The Department of Biological Sciences will be holding its 10th Annual Biological Sciences Symposium as part of the Petersheim Exposition on April 20, 2017. This event is open to all members of the university community and their invited guests. It will start with a student poster session at 3:30 p.m. in the McNulty Science Center Atrium and will feature keynote speaker Kamel Khalili, PhD, who is Professor and Chair of the Department of Neuroscience at the Lewis Katz School of Medicine at Temple University.
Dr. Khalili is an internationally renowned scientist. Using gene editing technology to successfully excise a segment of HIV-1 DNA – the virus responsible for AIDS from cells in in vitro, ex vivo and in vivo systems, Dr. Khalili's research is a critical step in the development of a potentially curative strategy for HIV infection. The new gene therapy technology can target copies of the HIV virus that lie in the genome, effectively suppressing infection. In addition to his position in the Department of Neuroscience, he is also Director for the Center of Neurovirology and Director for the Comprehenstive NeuroAIDS Center at Temple University. His keynote address is "Gene Editing Strategy for Cure of AIDS," and will be presented in McNulty Amphitheater Room 101 starting at 5:25pm.
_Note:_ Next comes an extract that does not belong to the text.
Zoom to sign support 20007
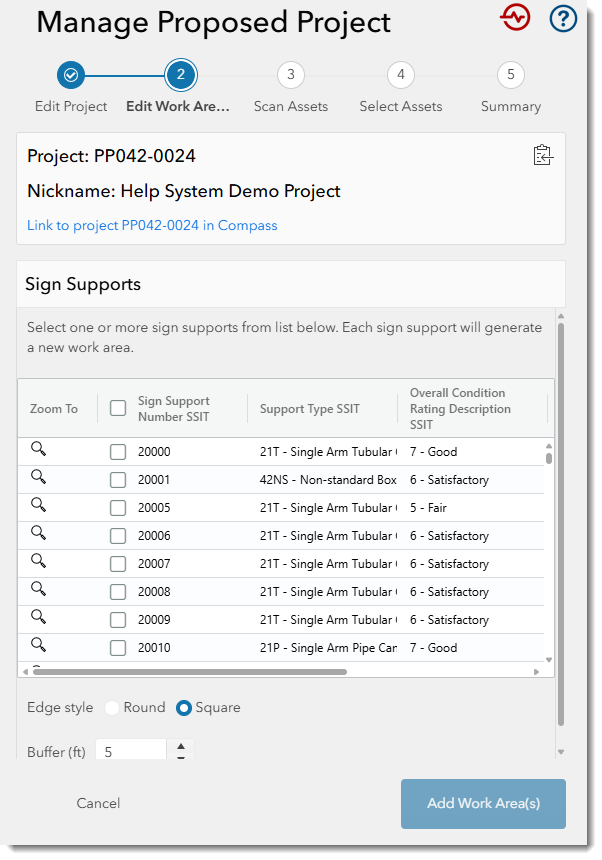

"In a proof-of-concept study, we show that our gene editing technology can be effectively delivered to many organs of two small animal models and excise large fragments of viral DNA from the host cell genome," explained Dr. Khalili.
Current treatment for HIV infection uses a combination of antiretroviral drugs. This can effectively suppress HIV replication, but has no ability to eliminate HIV-1 from infected cells. When this course of treatment is interrupted, HIV replication rebounds. Patients are at risk for developing acquired immune deficiency syndrome, or AIDS.
Dr. Khalili's novel gene editing system, based on CRISPR/Cas9 technology, has the extraordinary ability to eliminate HIV-1 from infected cells in vitro with no adverse effect on the host cells. In ex vivo experiments using clinical specimens, including T-cells from patients infected with HIV that were expanded in culture, they showed that viral replication was significantly reduced following treatment with the gene editing system.
The clinical implications of the new research is far-reaching. The gene editing platform with further development is expected to eradicate HIV-1 DNA from patients. It is also highly flexible and potentially could be used in combination with existing antiretroviral drugs to further suppress viral RNA. It also could be adapted to target mutated strains of HIV-1.
The follow-up studies will allow Dr. Khalili's teams to monitor for effects of the treatment, its safety, and other important indices. With his continuous success in gene editing strategy, clinical trials are expected to happen within the next few years.